— Work instructions —
In the records below, the line containing "Image resolution: width=500" is the first to keep. Retype it and all later lines exactly, through the end.

####################

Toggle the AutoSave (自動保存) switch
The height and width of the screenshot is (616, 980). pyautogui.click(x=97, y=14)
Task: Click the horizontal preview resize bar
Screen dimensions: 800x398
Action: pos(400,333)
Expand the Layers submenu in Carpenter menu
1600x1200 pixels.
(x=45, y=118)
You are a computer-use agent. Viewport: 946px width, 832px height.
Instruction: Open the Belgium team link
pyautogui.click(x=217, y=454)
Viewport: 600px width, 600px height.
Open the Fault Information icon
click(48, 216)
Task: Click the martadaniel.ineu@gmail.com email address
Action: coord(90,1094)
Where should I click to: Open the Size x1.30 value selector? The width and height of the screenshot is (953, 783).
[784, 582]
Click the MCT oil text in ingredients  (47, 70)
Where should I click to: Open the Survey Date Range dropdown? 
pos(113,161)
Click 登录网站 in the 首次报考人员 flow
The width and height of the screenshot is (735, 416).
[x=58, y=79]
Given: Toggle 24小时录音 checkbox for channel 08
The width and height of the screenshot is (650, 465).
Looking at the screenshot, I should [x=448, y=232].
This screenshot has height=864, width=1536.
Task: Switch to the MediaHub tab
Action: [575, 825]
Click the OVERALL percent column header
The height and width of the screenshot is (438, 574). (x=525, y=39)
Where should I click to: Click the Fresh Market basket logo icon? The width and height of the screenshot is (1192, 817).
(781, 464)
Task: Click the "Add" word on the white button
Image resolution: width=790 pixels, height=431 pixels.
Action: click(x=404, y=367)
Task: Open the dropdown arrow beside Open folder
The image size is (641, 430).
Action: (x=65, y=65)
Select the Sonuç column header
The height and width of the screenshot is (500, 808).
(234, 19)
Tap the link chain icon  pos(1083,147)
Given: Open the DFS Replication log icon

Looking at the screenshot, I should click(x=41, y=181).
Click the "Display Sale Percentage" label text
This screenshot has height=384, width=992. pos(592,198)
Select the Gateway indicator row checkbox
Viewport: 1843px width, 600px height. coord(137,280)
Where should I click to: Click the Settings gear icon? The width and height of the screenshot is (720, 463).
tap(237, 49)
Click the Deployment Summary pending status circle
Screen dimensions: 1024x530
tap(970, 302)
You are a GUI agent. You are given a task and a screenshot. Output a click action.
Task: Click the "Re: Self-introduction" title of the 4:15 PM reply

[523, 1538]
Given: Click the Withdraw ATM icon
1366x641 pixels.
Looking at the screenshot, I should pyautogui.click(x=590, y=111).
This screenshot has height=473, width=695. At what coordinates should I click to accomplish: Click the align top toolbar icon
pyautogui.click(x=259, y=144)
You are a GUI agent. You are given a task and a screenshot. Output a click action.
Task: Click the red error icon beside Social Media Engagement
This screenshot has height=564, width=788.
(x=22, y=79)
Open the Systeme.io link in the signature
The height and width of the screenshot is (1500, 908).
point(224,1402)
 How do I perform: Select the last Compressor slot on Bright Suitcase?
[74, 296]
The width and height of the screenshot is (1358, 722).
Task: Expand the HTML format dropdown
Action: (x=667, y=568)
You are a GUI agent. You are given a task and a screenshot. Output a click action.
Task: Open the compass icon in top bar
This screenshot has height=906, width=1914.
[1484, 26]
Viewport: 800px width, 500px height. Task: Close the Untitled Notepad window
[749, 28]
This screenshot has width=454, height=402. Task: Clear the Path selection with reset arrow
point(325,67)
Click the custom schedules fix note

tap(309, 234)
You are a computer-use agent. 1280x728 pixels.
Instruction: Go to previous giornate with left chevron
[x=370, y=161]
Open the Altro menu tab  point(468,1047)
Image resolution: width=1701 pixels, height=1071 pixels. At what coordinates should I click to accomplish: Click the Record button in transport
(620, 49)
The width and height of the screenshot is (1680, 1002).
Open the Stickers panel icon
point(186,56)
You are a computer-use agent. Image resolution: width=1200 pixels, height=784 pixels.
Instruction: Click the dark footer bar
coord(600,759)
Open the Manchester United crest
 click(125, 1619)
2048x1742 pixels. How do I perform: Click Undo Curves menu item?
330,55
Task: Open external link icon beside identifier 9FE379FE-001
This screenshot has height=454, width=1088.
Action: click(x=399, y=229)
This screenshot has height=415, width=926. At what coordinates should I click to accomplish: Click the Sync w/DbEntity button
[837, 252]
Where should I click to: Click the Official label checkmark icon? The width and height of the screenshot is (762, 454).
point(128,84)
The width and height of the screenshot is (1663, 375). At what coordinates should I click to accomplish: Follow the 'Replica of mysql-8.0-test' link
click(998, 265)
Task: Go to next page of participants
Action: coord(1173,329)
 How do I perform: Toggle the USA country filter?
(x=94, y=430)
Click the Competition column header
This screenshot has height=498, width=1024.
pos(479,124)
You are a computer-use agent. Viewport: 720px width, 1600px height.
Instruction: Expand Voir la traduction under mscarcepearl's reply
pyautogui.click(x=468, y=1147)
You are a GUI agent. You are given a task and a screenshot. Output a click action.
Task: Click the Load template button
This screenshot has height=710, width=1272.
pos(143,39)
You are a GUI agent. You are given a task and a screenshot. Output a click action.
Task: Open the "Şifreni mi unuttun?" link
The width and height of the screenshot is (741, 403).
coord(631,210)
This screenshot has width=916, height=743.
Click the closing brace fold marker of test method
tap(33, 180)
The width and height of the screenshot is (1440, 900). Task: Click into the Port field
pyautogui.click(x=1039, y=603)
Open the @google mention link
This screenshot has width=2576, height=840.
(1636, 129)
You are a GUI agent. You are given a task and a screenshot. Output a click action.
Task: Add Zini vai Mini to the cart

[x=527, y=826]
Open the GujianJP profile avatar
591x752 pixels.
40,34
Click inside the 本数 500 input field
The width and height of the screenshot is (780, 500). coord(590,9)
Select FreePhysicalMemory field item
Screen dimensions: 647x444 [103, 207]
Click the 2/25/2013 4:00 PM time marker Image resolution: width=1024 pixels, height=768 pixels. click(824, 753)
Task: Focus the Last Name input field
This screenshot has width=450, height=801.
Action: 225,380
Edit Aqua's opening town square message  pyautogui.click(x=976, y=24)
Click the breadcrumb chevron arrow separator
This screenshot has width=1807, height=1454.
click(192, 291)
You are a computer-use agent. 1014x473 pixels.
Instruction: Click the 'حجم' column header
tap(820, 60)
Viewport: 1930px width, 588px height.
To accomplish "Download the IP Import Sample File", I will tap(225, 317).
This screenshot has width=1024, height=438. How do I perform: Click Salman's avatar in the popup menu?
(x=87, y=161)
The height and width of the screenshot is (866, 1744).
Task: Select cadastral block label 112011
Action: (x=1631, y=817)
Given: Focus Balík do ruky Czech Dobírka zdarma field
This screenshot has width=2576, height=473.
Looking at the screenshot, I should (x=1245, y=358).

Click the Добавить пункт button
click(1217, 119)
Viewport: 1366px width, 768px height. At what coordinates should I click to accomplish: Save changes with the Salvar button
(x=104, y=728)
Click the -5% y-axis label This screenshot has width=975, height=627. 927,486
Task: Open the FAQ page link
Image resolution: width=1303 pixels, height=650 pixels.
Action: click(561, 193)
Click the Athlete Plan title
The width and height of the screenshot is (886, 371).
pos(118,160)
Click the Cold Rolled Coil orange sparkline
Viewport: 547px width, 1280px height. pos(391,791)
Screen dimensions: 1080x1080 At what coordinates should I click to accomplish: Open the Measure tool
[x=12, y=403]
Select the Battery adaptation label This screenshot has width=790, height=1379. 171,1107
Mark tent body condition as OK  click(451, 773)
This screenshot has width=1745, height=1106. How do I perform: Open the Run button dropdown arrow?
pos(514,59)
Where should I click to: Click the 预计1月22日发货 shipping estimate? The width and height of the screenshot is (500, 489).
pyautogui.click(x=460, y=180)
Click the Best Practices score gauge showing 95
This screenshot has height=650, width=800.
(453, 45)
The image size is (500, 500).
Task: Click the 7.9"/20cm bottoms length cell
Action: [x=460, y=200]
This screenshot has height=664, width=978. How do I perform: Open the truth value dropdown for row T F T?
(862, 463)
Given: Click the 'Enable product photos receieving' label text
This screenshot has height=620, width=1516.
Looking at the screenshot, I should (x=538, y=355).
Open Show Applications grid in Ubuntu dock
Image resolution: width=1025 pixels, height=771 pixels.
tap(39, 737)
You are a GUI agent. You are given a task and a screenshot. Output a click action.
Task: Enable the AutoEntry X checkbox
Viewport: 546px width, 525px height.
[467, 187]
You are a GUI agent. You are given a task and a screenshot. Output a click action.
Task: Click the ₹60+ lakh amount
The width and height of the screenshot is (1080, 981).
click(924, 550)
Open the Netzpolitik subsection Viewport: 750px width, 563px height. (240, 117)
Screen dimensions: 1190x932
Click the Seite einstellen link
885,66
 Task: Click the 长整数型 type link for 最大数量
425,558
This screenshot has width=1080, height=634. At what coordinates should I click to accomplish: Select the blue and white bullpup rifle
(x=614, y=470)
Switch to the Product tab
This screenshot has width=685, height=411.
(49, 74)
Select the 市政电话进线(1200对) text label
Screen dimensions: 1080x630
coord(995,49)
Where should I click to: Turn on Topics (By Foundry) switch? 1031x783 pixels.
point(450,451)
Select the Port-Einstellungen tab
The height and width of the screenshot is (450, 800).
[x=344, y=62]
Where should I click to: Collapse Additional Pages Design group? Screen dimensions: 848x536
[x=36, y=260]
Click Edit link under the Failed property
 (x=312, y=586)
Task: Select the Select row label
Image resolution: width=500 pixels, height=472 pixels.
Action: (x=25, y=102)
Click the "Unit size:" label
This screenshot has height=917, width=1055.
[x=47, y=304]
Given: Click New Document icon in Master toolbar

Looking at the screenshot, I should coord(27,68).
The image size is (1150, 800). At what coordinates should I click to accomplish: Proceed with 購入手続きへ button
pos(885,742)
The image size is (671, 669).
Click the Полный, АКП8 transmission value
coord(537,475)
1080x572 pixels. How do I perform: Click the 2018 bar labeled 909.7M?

####################

— Output of the exercise —
Image resolution: width=500 pixels, height=472 pixels.
Action: (x=25, y=102)
Click the "Unit size:" label
This screenshot has height=917, width=1055.
[x=47, y=304]
Given: Click New Document icon in Master toolbar

Looking at the screenshot, I should coord(27,68).
The image size is (1150, 800). At what coordinates should I click to accomplish: Proceed with 購入手続きへ button
pos(885,742)
The image size is (671, 669).
Click the Полный, АКП8 transmission value
coord(537,475)
1080x572 pixels. How do I perform: Click the 2018 bar labeled 909.7M?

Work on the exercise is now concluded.